Written task 1 =>
Please copy the passage from the blog post about the Mount Vernon history book, from "This book from" to "that new bridge.", keeping every word unchanged.

──────── Extract provided ────────

Monday, June 18, 2018

Nurse Canecracker's Mount Vernon History Took Me To America's Fort Worth Boondoggle

I found that which you see here in my mailbox this morning, sent by Nurse Canecracker, aka, Miss Linda.

A history of the town I lived in before moving to Texas, titled Images of America: Mount Vernon.

I have always liked learning about the history of this, that or any other thing.

This book from Nurse Canecracker answered several questions about Mount Vernon, and the Skagit Valley, which I have wondered about.

Such as when was the bridge across the Skagit connecting downtown Mount Vernon with West Mount Vernon built? I now know it was 1954 that cars first drove across that new bridge.

And when did the two malls in Mount Vernon open? One would think I could remember this, since I was living in the neighborhood at the time.

Well, it was 1971 when the Mount Vernon Mall opened on the north side of College Way, with the Skagit Valley Mall opening two years later, across the street on the south side of College Way.

Those two malls wreaked havoc with downtown Mount Vernon. And then a modern mall opened a couple miles north, on the other side of the Skagit River, in Burlington, eventually causing the two Mount Vernon malls to be demolished, replaced with modern type strip malls.

And now that mall in Burlington, the Cascade Mall, is having trouble staying open, losing all its anchors.

I have wondered what the flooding history of the Skagit River was, before dikes were built to contain the river when it left the narrow valley and entered the delta flood plain.

──────── Records for the task ────────

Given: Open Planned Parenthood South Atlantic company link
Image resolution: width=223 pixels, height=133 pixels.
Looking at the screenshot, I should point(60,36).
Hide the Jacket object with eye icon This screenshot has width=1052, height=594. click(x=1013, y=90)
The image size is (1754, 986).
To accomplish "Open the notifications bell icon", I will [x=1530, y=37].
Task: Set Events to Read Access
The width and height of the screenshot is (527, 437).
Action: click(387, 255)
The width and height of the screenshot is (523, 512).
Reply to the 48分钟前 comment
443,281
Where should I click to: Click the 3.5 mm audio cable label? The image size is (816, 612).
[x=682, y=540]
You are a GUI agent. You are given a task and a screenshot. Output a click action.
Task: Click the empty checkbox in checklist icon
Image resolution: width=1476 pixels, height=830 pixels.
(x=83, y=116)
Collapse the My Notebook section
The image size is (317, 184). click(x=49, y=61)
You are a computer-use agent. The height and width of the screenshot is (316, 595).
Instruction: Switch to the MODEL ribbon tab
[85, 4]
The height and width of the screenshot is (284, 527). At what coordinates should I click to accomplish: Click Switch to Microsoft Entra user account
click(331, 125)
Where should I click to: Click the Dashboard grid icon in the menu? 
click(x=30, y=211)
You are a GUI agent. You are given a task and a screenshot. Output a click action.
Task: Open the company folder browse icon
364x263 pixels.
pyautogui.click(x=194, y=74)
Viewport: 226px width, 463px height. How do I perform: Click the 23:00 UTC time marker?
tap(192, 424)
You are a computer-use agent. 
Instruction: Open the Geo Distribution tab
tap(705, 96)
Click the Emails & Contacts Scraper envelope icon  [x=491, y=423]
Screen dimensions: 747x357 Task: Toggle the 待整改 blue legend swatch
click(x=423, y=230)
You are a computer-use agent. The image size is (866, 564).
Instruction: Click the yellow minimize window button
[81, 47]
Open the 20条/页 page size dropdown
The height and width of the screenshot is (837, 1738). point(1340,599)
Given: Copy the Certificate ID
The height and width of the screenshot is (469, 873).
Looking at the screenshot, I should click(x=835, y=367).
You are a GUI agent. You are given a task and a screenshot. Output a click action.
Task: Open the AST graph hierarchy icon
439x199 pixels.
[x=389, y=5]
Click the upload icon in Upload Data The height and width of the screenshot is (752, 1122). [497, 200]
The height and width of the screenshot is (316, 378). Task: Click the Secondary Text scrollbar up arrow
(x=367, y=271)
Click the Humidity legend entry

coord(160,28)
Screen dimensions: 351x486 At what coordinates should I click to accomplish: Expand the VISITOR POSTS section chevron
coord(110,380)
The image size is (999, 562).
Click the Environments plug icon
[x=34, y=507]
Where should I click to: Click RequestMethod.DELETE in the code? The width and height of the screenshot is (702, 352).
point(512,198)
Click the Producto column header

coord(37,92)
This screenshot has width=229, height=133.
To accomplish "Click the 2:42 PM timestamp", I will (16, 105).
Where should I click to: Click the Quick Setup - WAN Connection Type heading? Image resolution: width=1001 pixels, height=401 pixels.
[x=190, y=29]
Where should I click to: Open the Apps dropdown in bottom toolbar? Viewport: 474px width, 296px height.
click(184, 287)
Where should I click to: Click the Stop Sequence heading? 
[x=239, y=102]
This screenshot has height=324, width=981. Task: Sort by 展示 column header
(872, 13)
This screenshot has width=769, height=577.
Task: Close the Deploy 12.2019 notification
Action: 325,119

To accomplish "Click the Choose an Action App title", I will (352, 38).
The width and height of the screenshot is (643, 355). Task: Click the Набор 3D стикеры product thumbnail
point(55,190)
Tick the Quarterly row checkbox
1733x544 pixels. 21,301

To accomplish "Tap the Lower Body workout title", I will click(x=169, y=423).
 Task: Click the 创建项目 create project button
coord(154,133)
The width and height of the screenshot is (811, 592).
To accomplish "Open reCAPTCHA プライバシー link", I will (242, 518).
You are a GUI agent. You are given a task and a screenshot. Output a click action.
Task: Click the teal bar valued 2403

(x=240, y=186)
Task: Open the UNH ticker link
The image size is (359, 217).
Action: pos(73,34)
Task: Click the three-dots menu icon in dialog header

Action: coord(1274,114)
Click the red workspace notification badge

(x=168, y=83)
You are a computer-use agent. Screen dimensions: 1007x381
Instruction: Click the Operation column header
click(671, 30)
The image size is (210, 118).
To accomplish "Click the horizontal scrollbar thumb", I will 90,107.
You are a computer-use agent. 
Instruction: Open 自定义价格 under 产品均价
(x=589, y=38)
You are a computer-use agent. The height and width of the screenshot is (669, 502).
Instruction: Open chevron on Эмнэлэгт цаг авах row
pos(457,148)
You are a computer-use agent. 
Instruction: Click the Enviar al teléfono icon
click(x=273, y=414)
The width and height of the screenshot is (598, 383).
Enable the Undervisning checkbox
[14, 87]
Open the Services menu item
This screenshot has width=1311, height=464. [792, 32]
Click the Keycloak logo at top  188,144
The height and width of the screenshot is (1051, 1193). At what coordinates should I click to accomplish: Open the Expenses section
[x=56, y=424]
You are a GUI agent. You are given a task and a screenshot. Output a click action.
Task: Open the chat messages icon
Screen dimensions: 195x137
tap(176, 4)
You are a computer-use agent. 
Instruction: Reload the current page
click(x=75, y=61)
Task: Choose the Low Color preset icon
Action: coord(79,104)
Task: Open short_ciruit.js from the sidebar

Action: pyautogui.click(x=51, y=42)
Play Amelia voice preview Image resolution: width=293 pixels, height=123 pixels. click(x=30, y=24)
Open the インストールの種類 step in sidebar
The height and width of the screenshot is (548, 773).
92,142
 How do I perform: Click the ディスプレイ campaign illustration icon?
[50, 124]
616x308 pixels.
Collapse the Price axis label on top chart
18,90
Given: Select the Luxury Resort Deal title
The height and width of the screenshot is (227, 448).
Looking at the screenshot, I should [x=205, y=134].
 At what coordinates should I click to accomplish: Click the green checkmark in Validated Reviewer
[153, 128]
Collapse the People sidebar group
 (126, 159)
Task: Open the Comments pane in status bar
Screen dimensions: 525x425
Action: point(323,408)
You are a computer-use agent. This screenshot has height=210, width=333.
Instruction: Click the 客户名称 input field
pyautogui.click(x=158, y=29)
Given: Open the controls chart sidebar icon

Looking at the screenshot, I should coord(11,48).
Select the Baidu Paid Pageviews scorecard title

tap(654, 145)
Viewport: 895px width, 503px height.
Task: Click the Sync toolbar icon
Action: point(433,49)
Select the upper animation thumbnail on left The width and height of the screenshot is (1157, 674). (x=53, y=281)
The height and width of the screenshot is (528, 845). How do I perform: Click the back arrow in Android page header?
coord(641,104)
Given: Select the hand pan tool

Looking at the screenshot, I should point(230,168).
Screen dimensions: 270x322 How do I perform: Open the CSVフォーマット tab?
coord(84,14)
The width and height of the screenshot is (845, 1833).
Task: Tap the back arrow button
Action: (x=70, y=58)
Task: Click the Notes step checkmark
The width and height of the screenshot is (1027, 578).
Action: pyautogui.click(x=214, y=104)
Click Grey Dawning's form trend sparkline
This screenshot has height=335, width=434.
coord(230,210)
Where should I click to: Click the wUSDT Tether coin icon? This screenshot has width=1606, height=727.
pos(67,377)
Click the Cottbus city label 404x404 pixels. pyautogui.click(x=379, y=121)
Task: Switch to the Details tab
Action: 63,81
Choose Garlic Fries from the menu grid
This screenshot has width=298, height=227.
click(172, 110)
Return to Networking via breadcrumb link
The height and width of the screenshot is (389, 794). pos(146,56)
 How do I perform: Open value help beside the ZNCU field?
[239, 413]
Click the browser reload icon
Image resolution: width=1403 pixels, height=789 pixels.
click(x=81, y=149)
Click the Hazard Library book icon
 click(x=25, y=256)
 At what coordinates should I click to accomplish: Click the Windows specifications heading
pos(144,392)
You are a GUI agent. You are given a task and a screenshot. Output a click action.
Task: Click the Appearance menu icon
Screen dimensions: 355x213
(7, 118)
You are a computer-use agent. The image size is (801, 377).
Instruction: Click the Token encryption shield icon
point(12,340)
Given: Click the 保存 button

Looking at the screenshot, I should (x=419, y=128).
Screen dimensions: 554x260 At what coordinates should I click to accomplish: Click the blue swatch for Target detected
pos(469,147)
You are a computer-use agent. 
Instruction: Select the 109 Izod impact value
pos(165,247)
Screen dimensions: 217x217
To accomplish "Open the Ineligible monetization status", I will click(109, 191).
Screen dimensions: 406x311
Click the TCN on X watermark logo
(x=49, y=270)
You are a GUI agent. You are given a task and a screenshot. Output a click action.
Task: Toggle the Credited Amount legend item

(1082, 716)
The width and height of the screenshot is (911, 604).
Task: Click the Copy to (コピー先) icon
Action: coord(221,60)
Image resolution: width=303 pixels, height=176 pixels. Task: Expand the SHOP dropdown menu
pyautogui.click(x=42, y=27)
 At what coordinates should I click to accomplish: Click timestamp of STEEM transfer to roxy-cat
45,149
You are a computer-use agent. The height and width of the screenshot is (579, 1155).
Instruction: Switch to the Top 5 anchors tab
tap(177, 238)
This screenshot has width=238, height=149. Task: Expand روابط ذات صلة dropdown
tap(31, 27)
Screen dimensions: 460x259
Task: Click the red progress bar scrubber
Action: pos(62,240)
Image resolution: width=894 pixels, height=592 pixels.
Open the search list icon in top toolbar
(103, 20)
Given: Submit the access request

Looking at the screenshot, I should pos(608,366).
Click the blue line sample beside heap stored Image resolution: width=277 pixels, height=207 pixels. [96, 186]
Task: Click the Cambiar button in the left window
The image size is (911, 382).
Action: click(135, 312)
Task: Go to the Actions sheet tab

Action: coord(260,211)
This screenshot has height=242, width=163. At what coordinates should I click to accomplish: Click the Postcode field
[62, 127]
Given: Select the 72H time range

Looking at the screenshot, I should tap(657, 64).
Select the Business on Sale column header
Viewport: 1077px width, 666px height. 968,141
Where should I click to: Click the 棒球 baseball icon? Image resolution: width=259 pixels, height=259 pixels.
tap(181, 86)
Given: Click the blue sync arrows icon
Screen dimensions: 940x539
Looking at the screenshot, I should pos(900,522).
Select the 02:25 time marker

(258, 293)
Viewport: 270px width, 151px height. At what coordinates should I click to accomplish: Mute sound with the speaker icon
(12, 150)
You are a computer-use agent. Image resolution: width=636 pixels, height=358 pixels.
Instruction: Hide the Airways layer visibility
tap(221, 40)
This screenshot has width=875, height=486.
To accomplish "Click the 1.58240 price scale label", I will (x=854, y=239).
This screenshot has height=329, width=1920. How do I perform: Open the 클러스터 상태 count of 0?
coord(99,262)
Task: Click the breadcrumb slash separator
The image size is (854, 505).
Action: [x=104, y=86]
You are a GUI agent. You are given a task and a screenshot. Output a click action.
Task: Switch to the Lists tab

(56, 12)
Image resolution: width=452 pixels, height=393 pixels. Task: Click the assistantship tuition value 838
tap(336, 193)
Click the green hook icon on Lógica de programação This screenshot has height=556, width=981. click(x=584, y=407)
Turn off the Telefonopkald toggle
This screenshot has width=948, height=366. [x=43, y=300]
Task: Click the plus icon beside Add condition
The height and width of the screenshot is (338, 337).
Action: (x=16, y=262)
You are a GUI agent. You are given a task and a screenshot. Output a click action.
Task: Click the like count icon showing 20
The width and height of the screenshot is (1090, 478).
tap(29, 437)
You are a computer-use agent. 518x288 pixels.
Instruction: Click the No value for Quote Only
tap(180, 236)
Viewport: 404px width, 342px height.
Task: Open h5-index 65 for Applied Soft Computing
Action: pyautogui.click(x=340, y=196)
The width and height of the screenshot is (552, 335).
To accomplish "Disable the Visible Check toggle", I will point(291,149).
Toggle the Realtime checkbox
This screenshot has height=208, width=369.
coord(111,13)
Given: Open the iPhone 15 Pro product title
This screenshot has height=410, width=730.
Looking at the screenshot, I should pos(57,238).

────────

Written task 2 =>
Repeat the rows word for word, from their first line to the line with "Action: click(387, 255)".

Correct result 1 =>
This book from Nurse Canecracker answered several questions about Mount Vernon, and the Skagit Valley, which I have wondered about.

Such as when was the bridge across the Skagit connecting downtown Mount Vernon with West Mount Vernon built? I now know it was 1954 that cars first drove across that new bridge.

Correct result 2 =>
Given: Open Planned Parenthood South Atlantic company link
Image resolution: width=223 pixels, height=133 pixels.
Looking at the screenshot, I should point(60,36).
Hide the Jacket object with eye icon This screenshot has width=1052, height=594. click(x=1013, y=90)
The image size is (1754, 986).
To accomplish "Open the notifications bell icon", I will [x=1530, y=37].
Task: Set Events to Read Access
The width and height of the screenshot is (527, 437).
Action: click(387, 255)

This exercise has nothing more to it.